Brown lauds ‘James’ Butler, ‘the adult in the gym’

TORONTO — Philadelphia 76ers coach Brett Brown said his team evened its second-round NBA playoff series 1-1 on Monday with a 94-89 victory over the Toronto Raptors thanks to one of his players slipping into an alter ego.

Jimmy Butler, with 30 points, 11 rebounds, five assists and a blocked shot, became James.

“This was James Butler,” Brown said. “That was the adult in the gym. … He was just a tremendous sort of rock. He willed us to a lot of different situations. … He was a stud. He really was an adult in the gym.”

Butler pushed back against the formal moniker — “My name isn’t James. It is literally Jimmy,” he said — and wanted to focus more on the Sixers’ defensive effort than on any of his offensive contributions, such as how he scored 12 points while playing all 12 minutes of the fourth quarter to close things out.

“It was a team effort,” he said of the Sixers’ holding the Raptors to 89 points on 36.3 percent shooting, the first time Toronto finished with fewer than 90 points since a Dec. 28 loss to Orlando. “I always go back to defense. We get stops, and we’re taking off into the open floor. Guys are making plays, like Jo [Embiid] and Ben [Simmons]. … Whenever we’re playing like that, guarding like that, we’re such a good team.”

Embiid and Simmons, the Sixers’ two All-Stars, were tasked with clamping down on Kawhi Leonard and Pascal Siakam, Toronto’s Game 1 heroes.

Coming off Leonard’s career-playoff-high 45 points on Saturday, Simmons made the former NBA Finals MVP work for the 35 he scored in Game 2.

“They had Ben guarding me tonight,” Leonard said after he was held to four points in the first quarter as Philadelphia ran out to a nine-point lead (26-17). “They did a good job, honestly. Got to give them credit.”

Embiid was often matched up with Siakam, who finished with 21 points on 9-for-25 shooting after putting up 29 points on 12-for-15 shooting in the series opener.

“Obviously, it was difficult for us to handle just by looking at the numbers,” Toronto coach Nick Nurse said. “I think Pascal had a low shooting percentage tonight. A lot of those were trying to take on Embiid at the rim.”

It was a satisfying ending to a difficult day for Embiid. He missed shootaround because of a bout with gastroenteritis, staying back at the team hotel with medical staffers. Then, Brown said, Embiid received IV fluids prior to tipoff.
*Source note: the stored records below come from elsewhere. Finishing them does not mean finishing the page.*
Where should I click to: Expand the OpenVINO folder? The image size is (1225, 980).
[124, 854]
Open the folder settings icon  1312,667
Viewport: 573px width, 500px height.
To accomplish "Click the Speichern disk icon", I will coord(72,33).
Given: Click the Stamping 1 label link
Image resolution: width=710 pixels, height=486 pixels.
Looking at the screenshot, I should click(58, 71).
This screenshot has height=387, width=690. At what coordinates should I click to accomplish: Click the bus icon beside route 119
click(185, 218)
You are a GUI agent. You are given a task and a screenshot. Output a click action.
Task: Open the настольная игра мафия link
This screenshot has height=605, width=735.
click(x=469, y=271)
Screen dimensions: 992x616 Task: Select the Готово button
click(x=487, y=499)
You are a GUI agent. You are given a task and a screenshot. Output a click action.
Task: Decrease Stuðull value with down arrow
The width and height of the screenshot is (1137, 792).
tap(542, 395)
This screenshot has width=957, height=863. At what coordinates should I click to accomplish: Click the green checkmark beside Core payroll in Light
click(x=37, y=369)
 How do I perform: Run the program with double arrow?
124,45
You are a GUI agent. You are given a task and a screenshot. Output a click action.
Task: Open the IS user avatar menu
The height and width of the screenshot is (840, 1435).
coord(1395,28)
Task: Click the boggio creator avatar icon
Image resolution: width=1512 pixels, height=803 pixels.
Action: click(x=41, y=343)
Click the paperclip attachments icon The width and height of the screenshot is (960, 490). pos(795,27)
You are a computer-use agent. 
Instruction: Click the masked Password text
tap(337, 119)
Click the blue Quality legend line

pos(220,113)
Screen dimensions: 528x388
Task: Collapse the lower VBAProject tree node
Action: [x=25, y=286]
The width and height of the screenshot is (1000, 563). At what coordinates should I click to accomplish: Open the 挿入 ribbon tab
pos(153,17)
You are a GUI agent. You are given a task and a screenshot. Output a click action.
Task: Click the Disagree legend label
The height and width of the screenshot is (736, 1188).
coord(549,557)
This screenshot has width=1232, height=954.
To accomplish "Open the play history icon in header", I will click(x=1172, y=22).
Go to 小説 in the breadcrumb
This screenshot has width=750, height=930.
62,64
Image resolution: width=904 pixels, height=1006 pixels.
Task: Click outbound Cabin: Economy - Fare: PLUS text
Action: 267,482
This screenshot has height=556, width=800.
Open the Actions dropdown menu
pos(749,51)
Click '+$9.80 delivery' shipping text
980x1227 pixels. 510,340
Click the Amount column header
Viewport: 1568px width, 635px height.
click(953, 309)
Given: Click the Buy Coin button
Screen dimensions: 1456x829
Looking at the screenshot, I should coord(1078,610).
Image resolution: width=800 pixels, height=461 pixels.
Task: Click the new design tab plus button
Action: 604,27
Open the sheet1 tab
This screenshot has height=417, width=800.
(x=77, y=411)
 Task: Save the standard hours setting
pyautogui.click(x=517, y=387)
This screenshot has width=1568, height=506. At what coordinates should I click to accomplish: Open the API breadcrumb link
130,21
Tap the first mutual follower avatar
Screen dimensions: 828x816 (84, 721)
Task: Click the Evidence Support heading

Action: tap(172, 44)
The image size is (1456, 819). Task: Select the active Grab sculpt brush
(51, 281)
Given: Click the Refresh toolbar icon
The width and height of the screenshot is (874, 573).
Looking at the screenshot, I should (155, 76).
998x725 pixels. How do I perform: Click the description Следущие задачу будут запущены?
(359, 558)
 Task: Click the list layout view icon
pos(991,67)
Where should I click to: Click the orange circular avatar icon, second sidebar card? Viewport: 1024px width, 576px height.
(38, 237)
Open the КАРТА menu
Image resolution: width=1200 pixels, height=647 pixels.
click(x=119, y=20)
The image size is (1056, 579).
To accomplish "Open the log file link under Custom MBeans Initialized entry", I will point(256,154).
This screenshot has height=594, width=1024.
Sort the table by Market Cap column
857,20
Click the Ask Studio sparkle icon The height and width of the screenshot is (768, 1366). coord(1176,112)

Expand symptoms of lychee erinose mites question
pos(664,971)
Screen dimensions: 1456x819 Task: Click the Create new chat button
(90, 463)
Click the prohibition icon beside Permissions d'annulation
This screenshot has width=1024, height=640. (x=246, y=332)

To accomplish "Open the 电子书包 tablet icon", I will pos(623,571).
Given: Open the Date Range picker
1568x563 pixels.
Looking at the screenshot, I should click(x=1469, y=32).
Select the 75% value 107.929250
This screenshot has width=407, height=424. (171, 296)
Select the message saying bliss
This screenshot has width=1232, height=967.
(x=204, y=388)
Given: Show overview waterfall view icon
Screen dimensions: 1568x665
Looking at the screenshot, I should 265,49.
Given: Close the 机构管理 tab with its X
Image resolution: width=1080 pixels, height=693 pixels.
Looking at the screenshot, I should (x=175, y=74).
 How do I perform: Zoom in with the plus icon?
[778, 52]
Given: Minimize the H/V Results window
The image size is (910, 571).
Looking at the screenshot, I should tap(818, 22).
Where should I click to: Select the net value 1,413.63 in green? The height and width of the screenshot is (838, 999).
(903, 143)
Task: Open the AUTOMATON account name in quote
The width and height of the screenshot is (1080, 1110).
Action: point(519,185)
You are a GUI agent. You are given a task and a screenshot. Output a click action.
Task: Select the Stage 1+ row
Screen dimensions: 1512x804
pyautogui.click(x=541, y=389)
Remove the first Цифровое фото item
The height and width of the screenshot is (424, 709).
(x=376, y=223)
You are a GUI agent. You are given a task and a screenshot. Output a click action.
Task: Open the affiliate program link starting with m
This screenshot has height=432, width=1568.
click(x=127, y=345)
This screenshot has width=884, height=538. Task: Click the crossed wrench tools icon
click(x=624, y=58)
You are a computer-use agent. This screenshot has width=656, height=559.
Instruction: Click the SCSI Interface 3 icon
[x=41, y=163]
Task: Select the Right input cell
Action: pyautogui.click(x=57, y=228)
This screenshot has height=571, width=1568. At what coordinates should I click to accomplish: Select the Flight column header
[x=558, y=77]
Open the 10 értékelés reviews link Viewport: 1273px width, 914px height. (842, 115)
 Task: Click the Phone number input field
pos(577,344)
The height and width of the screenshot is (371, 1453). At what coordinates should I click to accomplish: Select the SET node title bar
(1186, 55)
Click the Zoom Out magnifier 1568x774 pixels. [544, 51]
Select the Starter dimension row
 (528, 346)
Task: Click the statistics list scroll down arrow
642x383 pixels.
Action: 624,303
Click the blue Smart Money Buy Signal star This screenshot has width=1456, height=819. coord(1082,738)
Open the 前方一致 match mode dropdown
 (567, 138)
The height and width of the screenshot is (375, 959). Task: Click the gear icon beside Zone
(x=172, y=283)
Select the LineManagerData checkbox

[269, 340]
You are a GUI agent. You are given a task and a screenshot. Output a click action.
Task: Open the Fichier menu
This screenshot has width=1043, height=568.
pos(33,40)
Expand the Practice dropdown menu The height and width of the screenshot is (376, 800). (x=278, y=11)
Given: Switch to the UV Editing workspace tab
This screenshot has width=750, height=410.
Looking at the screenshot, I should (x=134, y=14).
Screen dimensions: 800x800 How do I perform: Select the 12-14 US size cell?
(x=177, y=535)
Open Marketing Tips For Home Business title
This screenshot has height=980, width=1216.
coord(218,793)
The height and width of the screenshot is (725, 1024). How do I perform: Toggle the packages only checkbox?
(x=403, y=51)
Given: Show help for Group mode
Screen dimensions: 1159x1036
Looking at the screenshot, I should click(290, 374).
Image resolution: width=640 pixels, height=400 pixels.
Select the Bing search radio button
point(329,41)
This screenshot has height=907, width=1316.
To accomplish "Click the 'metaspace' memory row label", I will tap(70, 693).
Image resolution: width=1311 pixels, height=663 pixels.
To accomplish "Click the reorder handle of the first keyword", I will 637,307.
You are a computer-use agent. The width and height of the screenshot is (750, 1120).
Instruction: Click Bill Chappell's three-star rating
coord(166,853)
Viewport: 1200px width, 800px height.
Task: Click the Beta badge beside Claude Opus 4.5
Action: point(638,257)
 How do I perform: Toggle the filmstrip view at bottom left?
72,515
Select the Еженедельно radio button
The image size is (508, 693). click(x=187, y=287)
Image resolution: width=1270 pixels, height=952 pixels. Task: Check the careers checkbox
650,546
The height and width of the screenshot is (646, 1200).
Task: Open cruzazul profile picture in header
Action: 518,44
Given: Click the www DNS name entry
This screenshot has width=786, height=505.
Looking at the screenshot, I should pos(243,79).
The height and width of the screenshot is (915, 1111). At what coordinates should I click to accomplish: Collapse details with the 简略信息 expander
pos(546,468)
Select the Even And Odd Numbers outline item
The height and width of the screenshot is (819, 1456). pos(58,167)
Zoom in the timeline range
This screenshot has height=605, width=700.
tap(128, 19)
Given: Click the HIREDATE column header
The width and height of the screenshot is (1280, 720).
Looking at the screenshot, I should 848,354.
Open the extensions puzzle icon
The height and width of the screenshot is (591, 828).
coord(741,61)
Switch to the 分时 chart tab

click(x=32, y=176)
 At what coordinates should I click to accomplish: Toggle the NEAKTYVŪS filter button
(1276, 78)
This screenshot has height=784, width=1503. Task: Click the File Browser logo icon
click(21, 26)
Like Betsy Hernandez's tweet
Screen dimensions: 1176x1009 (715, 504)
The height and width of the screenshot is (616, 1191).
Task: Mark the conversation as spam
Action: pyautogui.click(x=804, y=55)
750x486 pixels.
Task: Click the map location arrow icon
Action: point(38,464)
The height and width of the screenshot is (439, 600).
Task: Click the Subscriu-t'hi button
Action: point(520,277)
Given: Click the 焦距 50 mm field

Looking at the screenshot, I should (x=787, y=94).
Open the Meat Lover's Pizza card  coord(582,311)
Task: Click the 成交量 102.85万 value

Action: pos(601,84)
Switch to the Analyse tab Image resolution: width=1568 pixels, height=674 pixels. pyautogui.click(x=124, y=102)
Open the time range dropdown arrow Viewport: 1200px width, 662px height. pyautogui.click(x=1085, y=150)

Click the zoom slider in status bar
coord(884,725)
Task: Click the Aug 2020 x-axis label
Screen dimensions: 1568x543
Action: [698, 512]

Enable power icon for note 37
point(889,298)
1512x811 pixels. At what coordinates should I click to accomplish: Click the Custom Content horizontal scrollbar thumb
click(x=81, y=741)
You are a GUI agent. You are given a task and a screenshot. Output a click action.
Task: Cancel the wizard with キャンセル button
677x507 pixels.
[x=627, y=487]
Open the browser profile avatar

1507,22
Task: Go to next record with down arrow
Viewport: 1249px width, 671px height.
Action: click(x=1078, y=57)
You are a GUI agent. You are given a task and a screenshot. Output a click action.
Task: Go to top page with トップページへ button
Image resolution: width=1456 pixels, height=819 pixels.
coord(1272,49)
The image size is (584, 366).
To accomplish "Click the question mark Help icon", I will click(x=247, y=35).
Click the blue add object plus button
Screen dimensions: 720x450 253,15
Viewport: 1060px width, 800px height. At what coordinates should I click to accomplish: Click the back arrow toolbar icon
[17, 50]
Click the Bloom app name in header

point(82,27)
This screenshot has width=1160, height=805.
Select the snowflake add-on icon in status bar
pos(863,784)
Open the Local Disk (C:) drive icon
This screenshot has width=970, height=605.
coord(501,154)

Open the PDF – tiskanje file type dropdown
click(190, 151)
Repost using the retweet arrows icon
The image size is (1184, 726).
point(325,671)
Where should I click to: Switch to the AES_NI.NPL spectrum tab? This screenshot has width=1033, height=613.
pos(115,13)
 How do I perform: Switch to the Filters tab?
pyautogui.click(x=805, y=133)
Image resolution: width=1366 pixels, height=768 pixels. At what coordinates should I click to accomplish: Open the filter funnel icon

“If you had the s—s before … if you had it before, you would know how it feels,” Embiid said. “These are my guys and want to show up every night. Tonight, I felt like that was a big game for us. … I knew I was playing. There was no way I was missing the game. This game was really important to us. It didn’t matter what I had, I was going to play. Doesn’t matter.”

Embiid finished with a substandard line of 12 points on 2-for-7 shooting, six boards, five assists and six turnovers, but one of his buckets came with 24.3 seconds remaining to extend the Sixers’ lead to three.

Like Brown, he reserved his praise for Butler’s performance over his own.

“Told him that he had to carry us, and he did that, and that was amazing,” Embiid said of Butler.

No matter what they called him — James or Jimmy — the Philadelphia wing player was the talk of the postgame media session on a night when he became the third Sixer in the past 35 seasons to top 30 points, 10 rebounds and five assists in a playoff game, joining Embiid (who has done so twice) and Charles Barkley (five times).

“It was a great night for him to just kind of put his head down and be the guy,” Philadelphia guard JJ Redick said.

Just as the Sixers looked far better than they did in their 108-95 loss in Game 1, Butler bounced back individually from his meager 10 points on 4-for-12 shooting Saturday.

“I think, first and foremost, look, Jimmy Butler’s a gamer,” Nurse said. “A late-gamer and big time. Look, he wasn’t going to be quiet this whole series, right? This guy can play. We know that.”